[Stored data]

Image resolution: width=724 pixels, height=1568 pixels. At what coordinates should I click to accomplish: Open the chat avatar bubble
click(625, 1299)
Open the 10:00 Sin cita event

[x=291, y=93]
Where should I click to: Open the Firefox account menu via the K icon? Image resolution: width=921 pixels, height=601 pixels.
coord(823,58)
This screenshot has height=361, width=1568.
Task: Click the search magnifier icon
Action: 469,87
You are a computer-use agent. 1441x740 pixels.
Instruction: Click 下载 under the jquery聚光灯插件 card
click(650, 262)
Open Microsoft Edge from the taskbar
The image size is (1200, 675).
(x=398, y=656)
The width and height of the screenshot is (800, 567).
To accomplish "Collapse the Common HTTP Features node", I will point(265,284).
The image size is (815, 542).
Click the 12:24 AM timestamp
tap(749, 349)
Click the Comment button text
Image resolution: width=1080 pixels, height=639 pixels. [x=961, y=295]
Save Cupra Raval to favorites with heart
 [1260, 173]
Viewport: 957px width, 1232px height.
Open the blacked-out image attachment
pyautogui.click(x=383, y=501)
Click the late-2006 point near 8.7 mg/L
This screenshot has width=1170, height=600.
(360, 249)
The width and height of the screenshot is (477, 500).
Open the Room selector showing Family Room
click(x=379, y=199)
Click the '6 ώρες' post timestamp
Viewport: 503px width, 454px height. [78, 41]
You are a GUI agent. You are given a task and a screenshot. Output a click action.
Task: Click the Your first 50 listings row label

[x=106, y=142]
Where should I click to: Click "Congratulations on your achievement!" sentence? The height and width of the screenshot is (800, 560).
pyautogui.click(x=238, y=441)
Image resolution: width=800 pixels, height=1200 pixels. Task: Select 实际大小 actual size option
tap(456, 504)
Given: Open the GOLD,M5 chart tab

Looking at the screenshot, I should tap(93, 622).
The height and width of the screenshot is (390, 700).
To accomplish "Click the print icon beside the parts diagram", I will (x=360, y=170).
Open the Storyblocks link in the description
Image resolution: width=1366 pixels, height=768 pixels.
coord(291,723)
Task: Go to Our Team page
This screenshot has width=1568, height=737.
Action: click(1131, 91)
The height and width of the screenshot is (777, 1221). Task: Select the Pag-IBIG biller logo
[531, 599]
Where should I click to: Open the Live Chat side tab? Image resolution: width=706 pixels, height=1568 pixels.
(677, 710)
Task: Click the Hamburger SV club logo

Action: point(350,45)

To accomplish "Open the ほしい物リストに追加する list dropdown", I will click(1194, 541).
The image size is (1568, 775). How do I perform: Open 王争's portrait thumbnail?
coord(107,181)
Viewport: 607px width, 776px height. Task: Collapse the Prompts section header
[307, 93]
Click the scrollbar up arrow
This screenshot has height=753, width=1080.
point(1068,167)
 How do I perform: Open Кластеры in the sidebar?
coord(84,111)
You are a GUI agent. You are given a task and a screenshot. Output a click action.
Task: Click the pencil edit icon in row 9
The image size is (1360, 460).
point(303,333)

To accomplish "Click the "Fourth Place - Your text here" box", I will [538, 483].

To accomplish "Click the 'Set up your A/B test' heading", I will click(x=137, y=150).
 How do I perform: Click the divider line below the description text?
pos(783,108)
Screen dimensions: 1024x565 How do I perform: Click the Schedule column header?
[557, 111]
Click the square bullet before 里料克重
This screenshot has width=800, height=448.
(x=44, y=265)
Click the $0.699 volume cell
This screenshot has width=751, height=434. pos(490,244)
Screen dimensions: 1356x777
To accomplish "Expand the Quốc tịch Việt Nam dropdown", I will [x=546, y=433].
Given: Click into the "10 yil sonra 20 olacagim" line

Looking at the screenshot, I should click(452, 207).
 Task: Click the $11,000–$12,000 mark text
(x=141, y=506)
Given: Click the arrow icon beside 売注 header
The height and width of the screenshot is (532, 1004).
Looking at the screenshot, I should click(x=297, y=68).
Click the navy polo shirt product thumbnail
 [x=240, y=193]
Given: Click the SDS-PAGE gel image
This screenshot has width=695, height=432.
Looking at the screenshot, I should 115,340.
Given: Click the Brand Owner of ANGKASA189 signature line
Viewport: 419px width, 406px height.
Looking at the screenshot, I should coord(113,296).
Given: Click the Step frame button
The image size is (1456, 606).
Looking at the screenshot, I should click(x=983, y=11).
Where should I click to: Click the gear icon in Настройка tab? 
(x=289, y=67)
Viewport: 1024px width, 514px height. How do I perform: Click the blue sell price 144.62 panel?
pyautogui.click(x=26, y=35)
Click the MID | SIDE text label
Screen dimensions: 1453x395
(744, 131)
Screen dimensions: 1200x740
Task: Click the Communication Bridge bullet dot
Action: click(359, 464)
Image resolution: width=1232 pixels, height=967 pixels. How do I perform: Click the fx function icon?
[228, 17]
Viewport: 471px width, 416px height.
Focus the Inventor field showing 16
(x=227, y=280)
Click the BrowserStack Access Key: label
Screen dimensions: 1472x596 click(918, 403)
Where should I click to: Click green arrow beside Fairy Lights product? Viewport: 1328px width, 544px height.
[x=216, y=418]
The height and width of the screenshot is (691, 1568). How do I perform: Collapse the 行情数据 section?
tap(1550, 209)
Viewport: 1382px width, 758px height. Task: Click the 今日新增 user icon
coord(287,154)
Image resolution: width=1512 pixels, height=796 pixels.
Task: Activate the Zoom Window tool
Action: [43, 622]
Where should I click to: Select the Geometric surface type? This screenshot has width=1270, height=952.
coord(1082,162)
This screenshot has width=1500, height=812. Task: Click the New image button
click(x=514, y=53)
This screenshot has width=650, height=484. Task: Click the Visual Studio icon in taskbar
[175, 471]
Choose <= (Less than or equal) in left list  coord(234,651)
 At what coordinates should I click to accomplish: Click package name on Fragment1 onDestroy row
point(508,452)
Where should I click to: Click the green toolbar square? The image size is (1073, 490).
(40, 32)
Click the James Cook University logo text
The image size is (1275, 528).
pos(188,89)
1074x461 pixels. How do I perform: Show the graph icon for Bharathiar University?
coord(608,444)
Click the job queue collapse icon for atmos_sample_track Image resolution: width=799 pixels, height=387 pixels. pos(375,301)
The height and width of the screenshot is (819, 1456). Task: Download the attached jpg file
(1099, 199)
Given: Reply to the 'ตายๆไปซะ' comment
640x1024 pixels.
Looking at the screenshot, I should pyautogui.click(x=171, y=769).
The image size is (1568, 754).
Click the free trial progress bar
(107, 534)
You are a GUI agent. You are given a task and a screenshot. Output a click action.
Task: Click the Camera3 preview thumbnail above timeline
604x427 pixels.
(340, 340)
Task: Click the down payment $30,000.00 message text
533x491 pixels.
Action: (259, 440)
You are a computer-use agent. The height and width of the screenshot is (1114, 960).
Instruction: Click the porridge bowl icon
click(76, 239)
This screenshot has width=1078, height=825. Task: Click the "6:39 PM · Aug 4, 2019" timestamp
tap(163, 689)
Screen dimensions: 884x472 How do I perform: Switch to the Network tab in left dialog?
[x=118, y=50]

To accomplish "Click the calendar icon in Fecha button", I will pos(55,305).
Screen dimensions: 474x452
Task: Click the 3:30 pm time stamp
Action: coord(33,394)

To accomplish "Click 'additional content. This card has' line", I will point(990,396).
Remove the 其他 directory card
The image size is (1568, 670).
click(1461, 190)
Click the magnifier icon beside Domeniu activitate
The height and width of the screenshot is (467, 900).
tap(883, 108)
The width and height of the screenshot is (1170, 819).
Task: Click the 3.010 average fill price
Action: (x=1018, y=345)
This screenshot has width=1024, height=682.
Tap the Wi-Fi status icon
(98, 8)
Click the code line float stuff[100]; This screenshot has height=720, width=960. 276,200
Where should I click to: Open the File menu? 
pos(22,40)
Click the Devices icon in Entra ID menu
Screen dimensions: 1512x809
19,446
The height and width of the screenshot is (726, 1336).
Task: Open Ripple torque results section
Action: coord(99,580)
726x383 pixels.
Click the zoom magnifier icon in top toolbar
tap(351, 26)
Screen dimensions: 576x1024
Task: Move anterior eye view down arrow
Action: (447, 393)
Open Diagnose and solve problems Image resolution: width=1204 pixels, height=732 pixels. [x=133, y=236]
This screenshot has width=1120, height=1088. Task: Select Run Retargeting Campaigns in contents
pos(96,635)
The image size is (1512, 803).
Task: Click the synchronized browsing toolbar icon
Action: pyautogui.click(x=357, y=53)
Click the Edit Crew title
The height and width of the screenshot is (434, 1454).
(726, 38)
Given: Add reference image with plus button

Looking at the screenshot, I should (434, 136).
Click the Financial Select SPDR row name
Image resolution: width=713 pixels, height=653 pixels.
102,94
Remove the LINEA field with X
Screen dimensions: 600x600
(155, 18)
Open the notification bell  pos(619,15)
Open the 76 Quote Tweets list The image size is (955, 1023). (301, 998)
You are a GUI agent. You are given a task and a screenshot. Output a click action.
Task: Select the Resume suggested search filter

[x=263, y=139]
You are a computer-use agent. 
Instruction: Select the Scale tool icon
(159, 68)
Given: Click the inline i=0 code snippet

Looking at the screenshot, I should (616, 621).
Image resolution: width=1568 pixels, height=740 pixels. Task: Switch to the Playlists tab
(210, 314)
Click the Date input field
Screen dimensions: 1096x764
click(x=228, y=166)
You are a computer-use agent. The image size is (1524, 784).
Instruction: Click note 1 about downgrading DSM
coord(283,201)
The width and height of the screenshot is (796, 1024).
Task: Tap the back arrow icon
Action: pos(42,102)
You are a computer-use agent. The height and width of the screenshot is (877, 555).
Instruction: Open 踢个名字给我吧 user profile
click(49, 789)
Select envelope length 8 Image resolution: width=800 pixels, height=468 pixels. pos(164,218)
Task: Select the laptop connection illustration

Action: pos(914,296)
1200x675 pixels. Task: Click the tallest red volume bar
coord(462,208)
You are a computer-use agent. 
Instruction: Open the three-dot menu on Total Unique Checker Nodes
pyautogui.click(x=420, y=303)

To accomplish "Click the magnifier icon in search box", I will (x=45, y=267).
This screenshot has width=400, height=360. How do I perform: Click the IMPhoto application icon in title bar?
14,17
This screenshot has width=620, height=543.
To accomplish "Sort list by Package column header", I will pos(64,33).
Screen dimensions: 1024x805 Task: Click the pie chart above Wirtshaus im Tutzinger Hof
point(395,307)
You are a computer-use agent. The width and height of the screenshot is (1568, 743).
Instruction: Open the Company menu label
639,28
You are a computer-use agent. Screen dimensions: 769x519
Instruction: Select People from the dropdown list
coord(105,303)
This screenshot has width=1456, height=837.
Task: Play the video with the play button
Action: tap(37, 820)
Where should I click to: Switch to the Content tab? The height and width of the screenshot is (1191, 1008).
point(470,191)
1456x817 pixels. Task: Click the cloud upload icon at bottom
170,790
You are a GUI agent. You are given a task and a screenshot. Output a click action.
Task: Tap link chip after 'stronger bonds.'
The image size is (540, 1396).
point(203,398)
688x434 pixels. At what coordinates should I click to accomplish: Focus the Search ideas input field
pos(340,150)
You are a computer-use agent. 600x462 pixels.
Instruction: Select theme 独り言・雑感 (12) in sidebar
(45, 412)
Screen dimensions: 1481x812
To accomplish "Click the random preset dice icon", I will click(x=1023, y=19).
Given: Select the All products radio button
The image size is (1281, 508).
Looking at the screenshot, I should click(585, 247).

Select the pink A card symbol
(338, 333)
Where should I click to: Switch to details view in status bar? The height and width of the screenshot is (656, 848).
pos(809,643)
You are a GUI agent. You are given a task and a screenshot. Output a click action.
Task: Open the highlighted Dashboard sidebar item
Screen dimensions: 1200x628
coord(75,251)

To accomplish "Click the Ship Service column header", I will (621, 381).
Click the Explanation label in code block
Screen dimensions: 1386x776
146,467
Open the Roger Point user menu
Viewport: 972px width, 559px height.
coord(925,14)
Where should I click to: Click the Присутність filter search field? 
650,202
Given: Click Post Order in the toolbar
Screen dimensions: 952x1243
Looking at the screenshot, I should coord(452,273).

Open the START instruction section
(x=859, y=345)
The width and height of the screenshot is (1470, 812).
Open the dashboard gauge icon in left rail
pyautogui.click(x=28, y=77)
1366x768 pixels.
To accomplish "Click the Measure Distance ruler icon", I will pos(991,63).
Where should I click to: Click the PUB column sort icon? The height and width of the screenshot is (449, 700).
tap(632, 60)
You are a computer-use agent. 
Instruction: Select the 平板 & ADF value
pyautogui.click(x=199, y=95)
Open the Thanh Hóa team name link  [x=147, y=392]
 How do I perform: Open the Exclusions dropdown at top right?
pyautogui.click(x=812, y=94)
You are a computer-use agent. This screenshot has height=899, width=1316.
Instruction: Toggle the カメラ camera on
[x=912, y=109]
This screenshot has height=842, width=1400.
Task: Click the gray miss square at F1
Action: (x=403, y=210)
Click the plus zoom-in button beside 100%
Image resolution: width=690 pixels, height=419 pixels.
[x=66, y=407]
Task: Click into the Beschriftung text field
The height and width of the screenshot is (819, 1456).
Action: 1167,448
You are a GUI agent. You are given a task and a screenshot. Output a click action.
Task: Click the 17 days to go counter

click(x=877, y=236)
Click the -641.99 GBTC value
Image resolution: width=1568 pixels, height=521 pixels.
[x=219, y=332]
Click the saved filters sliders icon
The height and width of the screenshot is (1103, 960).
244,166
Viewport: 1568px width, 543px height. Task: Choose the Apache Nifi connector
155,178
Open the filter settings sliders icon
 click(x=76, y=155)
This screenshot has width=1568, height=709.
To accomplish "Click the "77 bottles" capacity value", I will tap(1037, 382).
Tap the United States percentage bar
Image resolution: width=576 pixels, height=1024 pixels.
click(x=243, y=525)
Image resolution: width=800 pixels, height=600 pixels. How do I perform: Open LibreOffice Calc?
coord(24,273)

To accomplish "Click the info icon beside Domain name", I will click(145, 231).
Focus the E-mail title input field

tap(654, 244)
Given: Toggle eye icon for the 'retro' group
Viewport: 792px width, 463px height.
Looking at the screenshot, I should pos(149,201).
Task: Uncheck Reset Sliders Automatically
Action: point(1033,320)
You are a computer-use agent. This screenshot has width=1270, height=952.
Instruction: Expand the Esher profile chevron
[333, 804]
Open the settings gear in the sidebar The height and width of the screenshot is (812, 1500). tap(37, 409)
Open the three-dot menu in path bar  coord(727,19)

[EXERCISE DETAILS] Begin at the first line of the entries above and copy every line exactly, ending with the line that contains "Open Microsoft Edge from the taskbar".

[RESULT FOR THIS EXERCISE]
Image resolution: width=724 pixels, height=1568 pixels. At what coordinates should I click to accomplish: Open the chat avatar bubble
click(625, 1299)
Open the 10:00 Sin cita event

[x=291, y=93]
Where should I click to: Open the Firefox account menu via the K icon? Image resolution: width=921 pixels, height=601 pixels.
coord(823,58)
This screenshot has height=361, width=1568.
Task: Click the search magnifier icon
Action: 469,87
You are a computer-use agent. 1441x740 pixels.
Instruction: Click 下载 under the jquery聚光灯插件 card
click(650, 262)
Open Microsoft Edge from the taskbar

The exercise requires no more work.